I know you guys won't care but I feel compelled to type this. To me there is an aspect of that paper Skyfetti linked that is disturbing. I see the problem all the time but that paper is a good example of it. I Googled each author of the paper to get the institutions they are indicated as affiliated with. Here is the list:
Sabine Rohrmann - University of Zurich
William G. Nelson - Johns Hopkins
Nader Rifai - Harvard
Terry R. Brown - Johns Hopkins
Adrian Dobs - Johns Hopkins
Norma Kanarek - Johns Hopkins
James D. Yager - Johns Hopkins
Elizabeth A. Platz - Johns Hopkins
A lot of prestige and credibility associated with those institutional names.
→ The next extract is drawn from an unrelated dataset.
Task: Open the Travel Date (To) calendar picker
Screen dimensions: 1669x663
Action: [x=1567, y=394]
But as I wrote above they incorrectly stated their results. I already quoted the abstract and I subsequently looked at the entire paper. The conclusions section includes this Statement:
In conclusion, in this large, nationally representative sample, there was no difference in circulating testosterone concentrations between non-Hispanic black and white men overall.
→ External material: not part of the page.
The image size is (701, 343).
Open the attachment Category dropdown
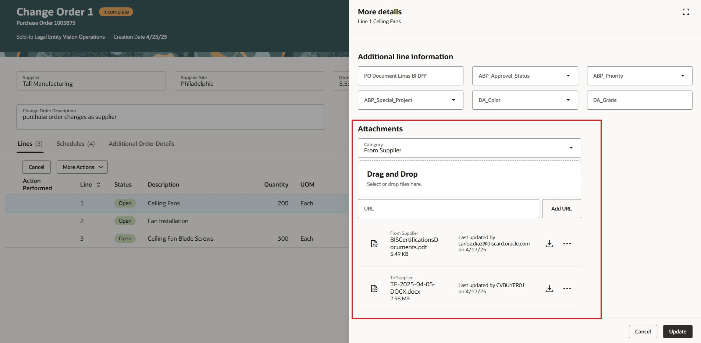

First of all, one can't even evaluate that Statement because they did not report what the unadjusted mean testosterone levels were. What they're referring to is estimated mean testosterone levels derived through "...applying sampling weights and adjusting for age, percent body fat, alcohol, smoking, and activity."
But the big one is making the statement that there was no difference. There actually WAS a difference in their sample non-Hispanic black and white male estimated adjusted mean testosterone levels. Their estimates 5.25 ng/l for non-Hispanic black males and 5.11 ng/l for non-Hispanic white males.
But the difference in sample adjusted means is not LARGE enough to be statistically significant at their chosen rejection level; which is the 95% level. The proper way to state it is something like, "There is not sufficient evidence, at the 95% confidence level, to conclude that the levels in the populations represented are higher once they are adjusted as described."
Or you could do something like put a 95% interval around the estimated difference between the two adjusted estimated means and say that you're 95% confident that the difference is betwee - x and +x. And you could discuss what that means.
But what they did was completely wrong. Two things about it: 1) It's very disturbing that we have people that smart and with that kind of prestige doing that and 2) that language would not have made it through peer review if peer review was really a quality control process like people think it is. If you did that on a college freshman introductory Statistics course test you'd get marked wrong for doing it. The idea that you can never show "no difference" with a statistical hypothesis test is a "big one" in statistics. You wouldn't get away with it.
And the end result is that people will cite that paper as showing there is "no difference" when the paper didn't show that.
One other thing: The paper is deficient in that it does not show the actual p values derived. It just lets you know if they were <0.05 or <0.01. That does not allow you to really judge things. For example: Say someone compares a difference and end up with p = 0.10. And let's say they were using the 95% rejection level. You know it didn't meet the standard for them to accept the difference as shown to exist. But you also know that if they'd picked the 90% rejection level the evidence would have been sufficient. It's significant at the 90% confidence level.
Yes I know that I'm just a regular guy criticizing people with very impressive credentials who are affiliated with very impressive institutions. Also they all probably have way higher IQs than I do. But I'm right. And that's bad.